A third way is to not cooperate with dehumanization and indignity of oneself and at the same time build up others.

For me at any rate, this latest episode has required reexamining the way I will participate as we move forward. I'm done with the roller-coaster, and finding a way to remain Episcopalian while also no longer cooperating with this sacrificial spirit is the challenge.

7/30/2008 12:26 PM  
Blogger Lisa Fox said...

Christopher, I agree, but it goes even deeper. The Sudanese I know cannot conceive of the categories you discuss. They are struggling to make a living from their hard-scrabble lives. They must marry, and they must have as many children as possible. In this, they are no different than our 19th-century U.S. forebears. It is a matter of survival.

And I agree with you completely about listening and scapegoating. I can understand why the Sudanese have the social structures they have.
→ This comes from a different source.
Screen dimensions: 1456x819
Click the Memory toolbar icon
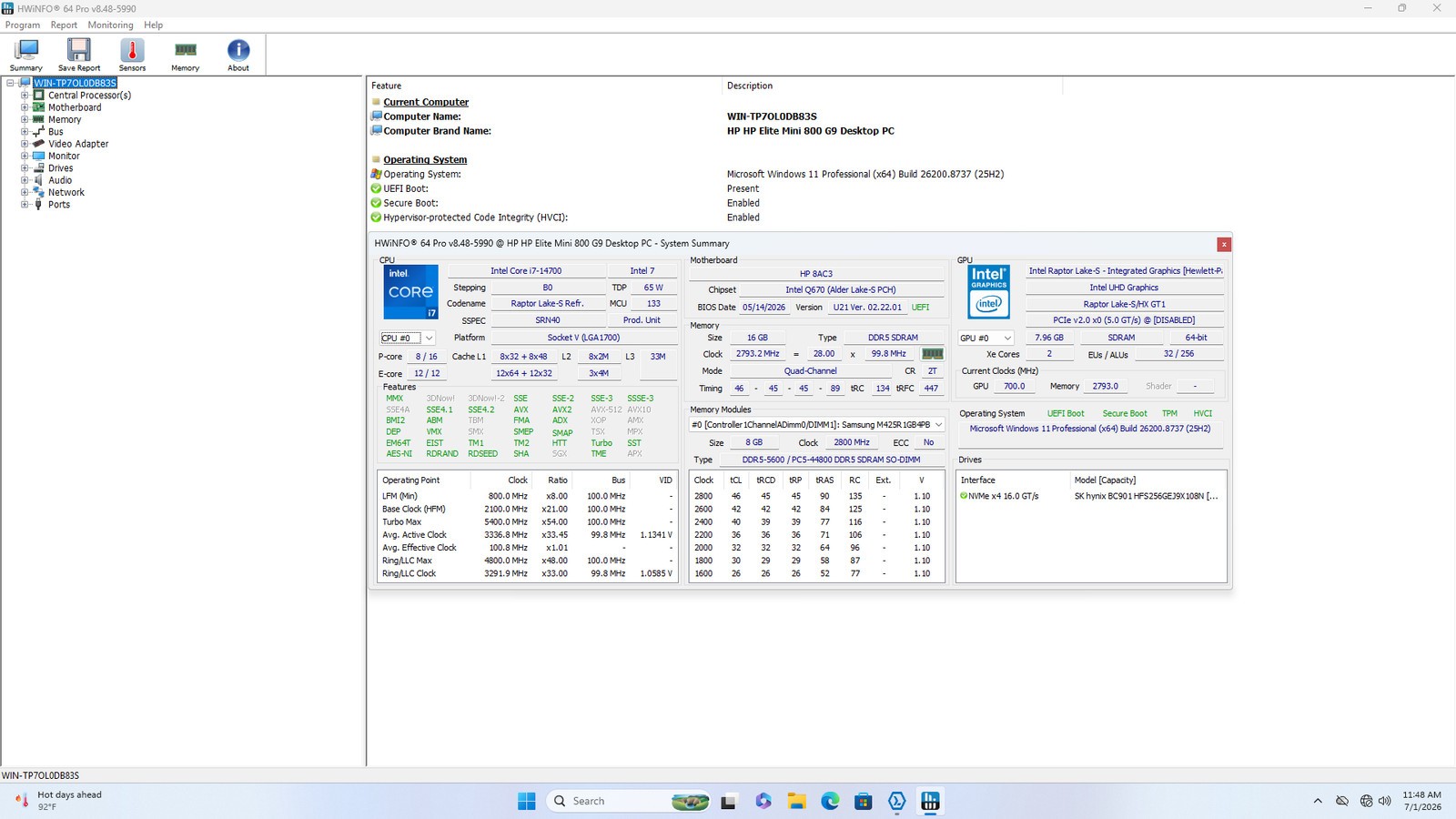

I do not understand why people like Archbishop Daniel demonize me and others like me. Maybe this is extreme, but it really does feel that he and others want to practice the Old Testament and ancient ritual of scapegoating. "Let us kill all the queers, and then our world can be safe again."

So I am with you: I have come to a point of accepting being rejected as Anglican. The "traditionists" have made the term "Anglican" a loathesome one to me. More every day, "Anglican" is equated with hatred. I want no part of it. I hope we can distance ourselves from it.

7/31/2008 12:04 AM  
Blogger sharecropper said...

Thanks, Lisa, for this story of explanation about our African family. Reading about the non-political side of the issue is important to me. We often talk of third world countries, but we forget that our behavior in regard to slaves in the USA was not too different some 200 years ago. And, families that lived on the plains had to have children; many of them died in childbirth and many in young years. Childhood is a concept of the advanced economic world. Childlessness is still a scourge in many nations.

7/31/2008 8:18 AM  
Blogger Lisa Fox said...

Thanks, Sharecropper. I bet you "get it." Sexual relations today in Sudan have much in common with 19th-century America. God help us!